## Schriftliche Aufgabe 1
Übersetze den Satz „Der Anstoß muss wiederholt werden.“ aus dem Liveticker zum Spiel Deutschland gegen Griechenland ins Englische.
## Schriftliche Aufgabe 2
Setze den Liveticker zum Spiel Deutschland gegen Griechenland im gleichen Stil nach dem letzten gezeigten Eintrag fort.

## Vorliegender Text

==============================

36. Minute: Der griechische Torwart scheint Gyrosfett an den Handschuhen zu haben. Er hällt nur Bälle fest, die ich auch festhalten würde. Oder wie die Kollegen twittern:
„Sie nennen ihn die Mauer!“ – „Warum? Ist er so unüberwindbar?“ – „Nein, er lässt jeden Ball prallen…“
— SPOX Redaktion (@spox) Juni 22, 2012
32. Minute Unser Mann im Stadion twittert. Wenn das Sarah liest.
EIL: Pass von Schweinsteiger kommt an. (of)
— zeitonlinesport (@zeitonlinesport) Juni 22, 2012
28. Minute Schnitt auf die griechische Bank. Béla Réthy sinngemäß: Da ist Gekas, der Mann im blauen Trainingsanzug. Der mit den dunklen Haaren, und der Nase und…
25. Minute Schon wieder Reus. Ein toller Kicker, wenn er nur nicht dieses tote, blonde Tier auf dem Kopf tragen würde.
24. Minute So sah es übrigens vor einigen tausend Jahren aus, wenn wenn eine motivierte Offensive auf eine massierte Defensive stieß. Bähm!.
23. Minute Die schönste deutsche Kombination des Turniers über Reus und Klose (?) und Reus, doch Özil schlappt völlig frei nur den Torwart an.
20. Minute Einige griechische Fans mit Stahlhelmen. Das wird man ja wohl noch tragen dürfen.
13. Minute: Gelb für Samaras, nicht der Ministerpräsident, der – motiviert bis in die Haarspitzen – schon zum dritten Mal einem Deutschen in die Hacken tritt. Dabei dachten wir, als Zwillingsbruder von Richard David Precht ist man eher pazifistisch veranlagt.
10. Minute Die deutsche Elf schon jetzt mit mehr Chancen als in der kompletten Vorrunde. Alle sehr bemüht. Vor allem Miroslav Klose. Der liegt nicht, sondern läuft sich wund.
3. Minute Samaras, nicht der Ministerpräsident, steigt Khedira auf den Fuß. Hui, ist das in Griechenland zur Begrüßung so Ouzo?
1. Minute Der Anstoß muss wiederholt werden. Die Griechen spielen, clever, jetzt schon auf Zeit.

==============================

[Einträge aus einer Datenquelle]
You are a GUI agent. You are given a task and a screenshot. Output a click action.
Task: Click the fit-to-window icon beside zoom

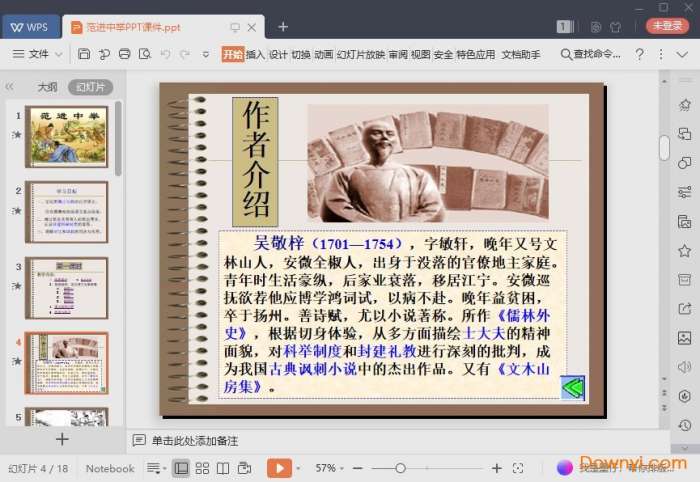[518, 468]
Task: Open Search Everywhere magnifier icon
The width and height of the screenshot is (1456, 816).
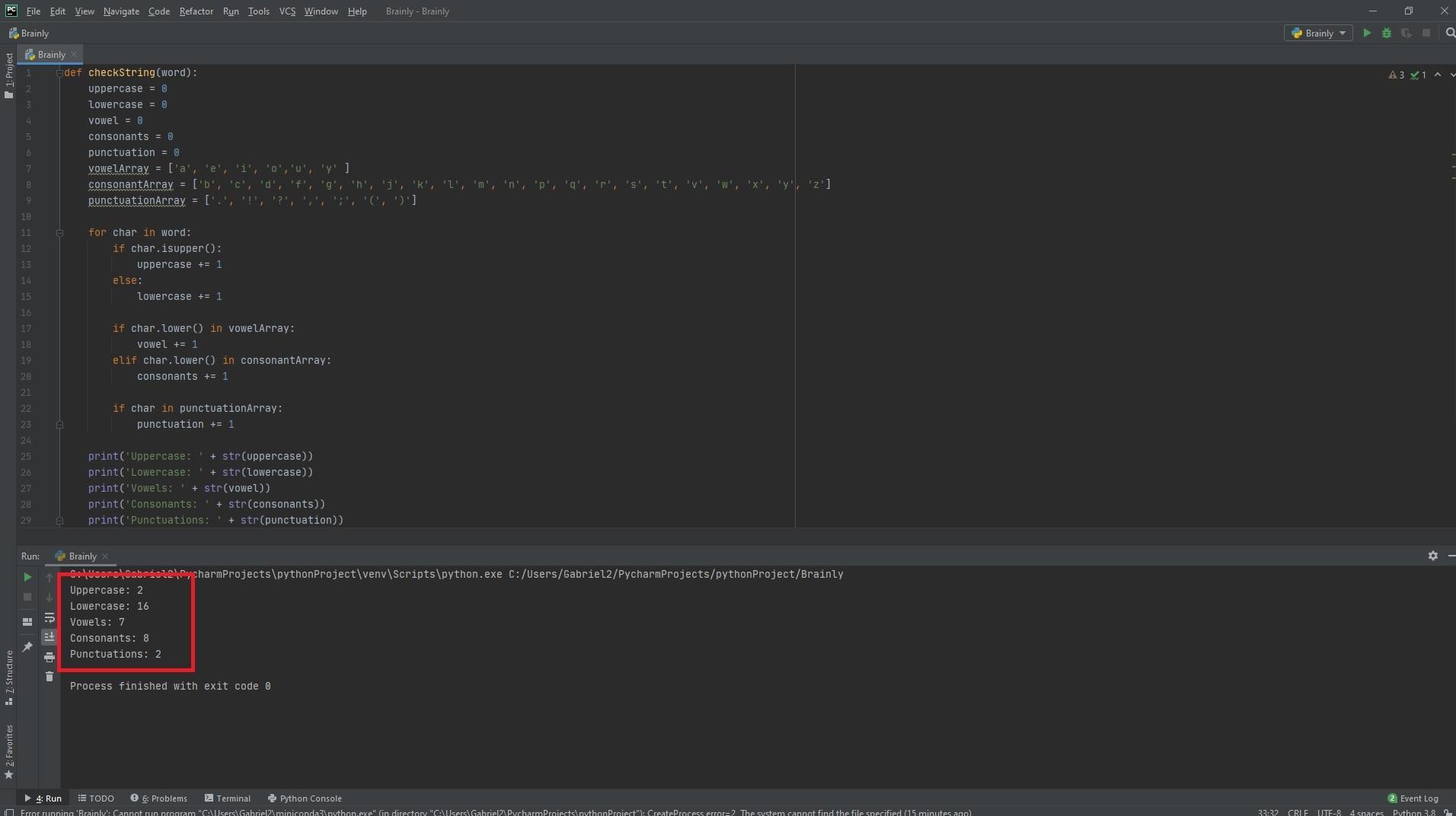Action: tap(1450, 33)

==============================

## Endgültige Antwort 1
The kickoff has to be retaken.

## Endgültige Antwort 2
20.44 Uhr Unser Mann im Stadion schlussfolgert scharf:
Platini, neben Merkel, erscheint auf der Stadionleinwand. Laute Pfiffe aus dem Griechen-Block. Hat er das verdient? (of)
— zeitonlinesport (@zeitonlinesport) Juni 22, 2012
20.42 Uhr Deutsche Hymne. Lange nichts mehr von Sarah Connor gehört.
20.40 Uhr Griechische Hymne, wer mitsingen will: „Σὲ γνωρίζω ἀπὸ τὴν κόψη τοῦ σπαθιοῦ τὴν τρομερή, σὲ γνωρίζω ἀπὸ τὴν ὄψη ποὺ μὲ βιὰ μετράει τὴ γῆ. Ἀπ᾿ τὰ κόκκαλα βγαλμένη τῶν Ἑλλήνων τὰ ἱερά, καὶ σὰν πρῶτα ἀνδρειωμένη, χαῖρε, ὦ χαῖρε, Ἐλευθεριά!“
20.37 Uhr Béla Réthy kommentiert. Hoffentlich regnet es nicht.
20.35 Uhr Dieses Video, das schon seit Tagen durchs Netz geistert, hat es heute sogar auf die Titelseite der papiernernen FAZ geschafft. Also ein verpixeltes Standbild davon. Ein früheres Deutsch-Griechisches Duell, dass die Hellenen für sich entscheiden konnten, obwohl Marx heftigst abseits reklamierte. Für alle Holzleser, hier die Bewegtbilder.
20.32 Uhr Die Griechen spielen mit dieser Aufstellung: Sifakis – Torossidis, Papastathopoulos, Papadopoulos, Tzavellas – Makos, Maniatis – Ninis, Katsouranis, Samaras, Salpingidis. Wer vor einer Woche mehr als, äh, vier Spieler kannte, schreie laut hier. Gibt einen Ouzo.
20.27 Uhr Bei den Griechen fehlt Herr Karagounis, der seine Mannschaft ins Viertelfinale schoss. Der hellenische Robert de Niro.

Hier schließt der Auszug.